I’m the kind of person who Googles scientific excuses for why I can’t exercise. (Small lung capacity, it turns out. A genetic problem. Look it up.) I would go whole days without eating because I was lost in a project. Getting sick was the end of the world, because I had little experience dealing with physical ailments — plus, they made thinking and reading and writing impossible. The worst.

Actually, the worst wasn’t the head cold I contracted from time to time or my burning lungs after a quick jog up to class.

It was my reproductive system.

How I hated it.

Long before it was legal, desirable, or safe to make babies, I got hit with monthly bleeding — and along with it, a set of other pleasant symptoms like cramps, passing out, vomiting, gastrointestinal distress, and incurable insomnia. And these are normal symptoms. And they come every twenty-eight days (except for when they take a bit longer and you become convinced it’s possible to get pregnant spontaneously).

It’s just a gross, miserable experience that leaves you waddling around in diaper-like pads. Oh, and on top of that, you can’t tell any male when you’re menstruating, so you go to work and pretend you’re fine even though your insides are about to explode.

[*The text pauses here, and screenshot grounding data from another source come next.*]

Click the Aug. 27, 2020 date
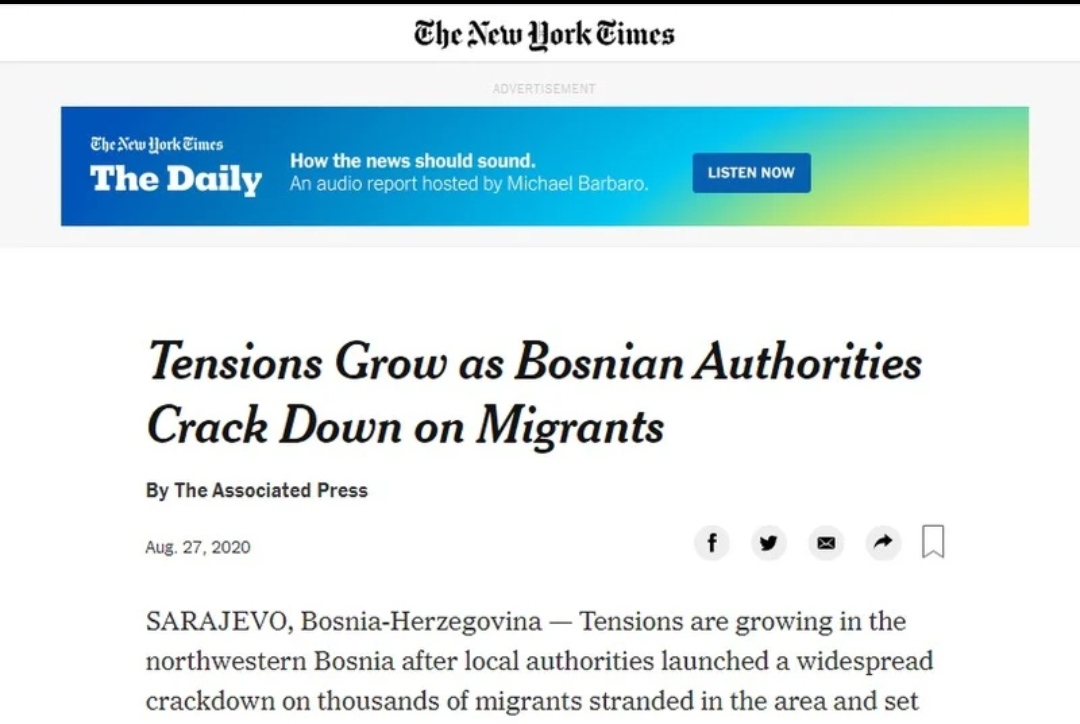 (x=198, y=547)
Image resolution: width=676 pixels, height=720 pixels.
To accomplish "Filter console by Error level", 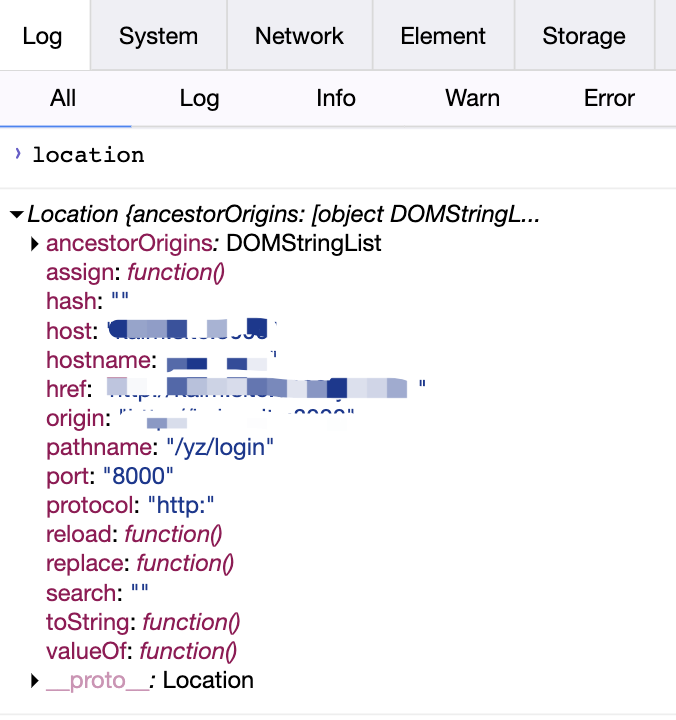I will 609,98.
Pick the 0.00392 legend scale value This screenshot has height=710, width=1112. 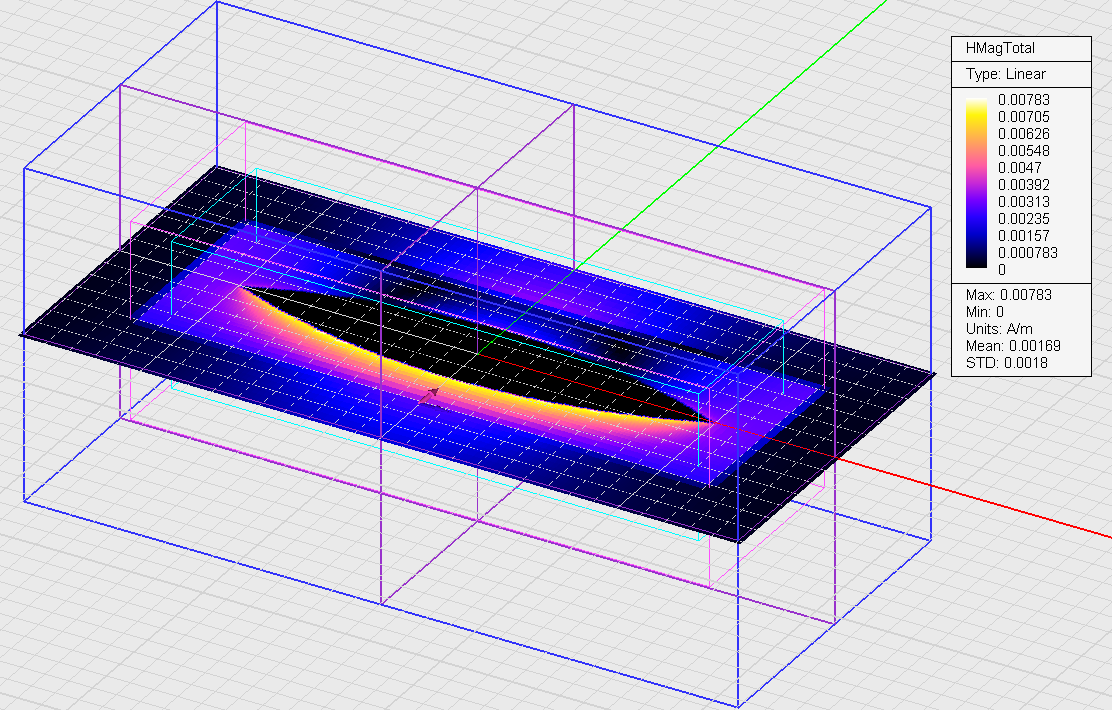(1024, 185)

You lose your moral compass completely and make up the most ridiculous lies to explain your aches and lethargy, just so your professor or casual male acquaintance doesn’t have to know it’s your — ahem — time of month.

But even with all that misery, you can’t quite malign Aunt Flo, because at least she assures you you’re not pregnant (a great boost of confidence after scandalously holding your crush’s hand for the first time). Babies are wonderful, of course, in the general sense, but, in the brutally practical sense, not when you’re unemployed, or single, or right after you just spent nine months carrying and then birthing a previous child, or when you’re in your late forties and had made peace with menopause, or when you’ve got chronic illness, or any number of real reasons why carrying or caring for another child would be difficult.

Your body is oblivious to these legitimate reasons, and really, really wants to be pregnant — except for when it doesn’t, and you walk through the hell of infertility and miscarriage (still experiencing menstruation, of course). So you get to choose from a host of expensive or invasive or mood-killing or hormone-altering or not-quite-effective birth control options, none of which suit your complicated reproductive needs.

And then you’ve got to decide on a philosophical defense for why you picked natural or non-natural birth control, lest you feel guilty, which you already do, and then you subconsciously decide on abstinence and mumble that you’re too tired every time he looks at you in bed.

But eventually you do get pregnant, either because your birth control failed or you got a case of the baby fever or you were too excited about sexy times to seriously remember pregnancy.

And then, there’s pregnancy. Morning sickness, heartburn, insomnia, exhaustion, weight gain, etc.

And then comes childbirth — the brilliant idea of squeezing an entire baby through a 10 cm hole via excruciating pain, mangling your lady parts for at least six weeks and changing your body forever.

And if you’re breastfeeding, you’re on call 24/7, and might get mastitis, or cracked nipples, or just a good bite taken out of you when your baby gets feisty.

All of this takes up a huge chunk of a woman’s life. Maternity leave puts careers, hobbies, and relationships on hold. PMS lowers productivity. Pregnancy limits certain activities and tasks. Birth control can complicate a sex life.

This is the normal impact of a woman’s reproductive cycle, not counting all the things that could go wrong with it — anything from skipped periods to maternal death.

Being a woman doesn’t allow one the luxury of Gnostic body/mind dualism. The female body shows up in large, painful ways throughout most of a woman’s life.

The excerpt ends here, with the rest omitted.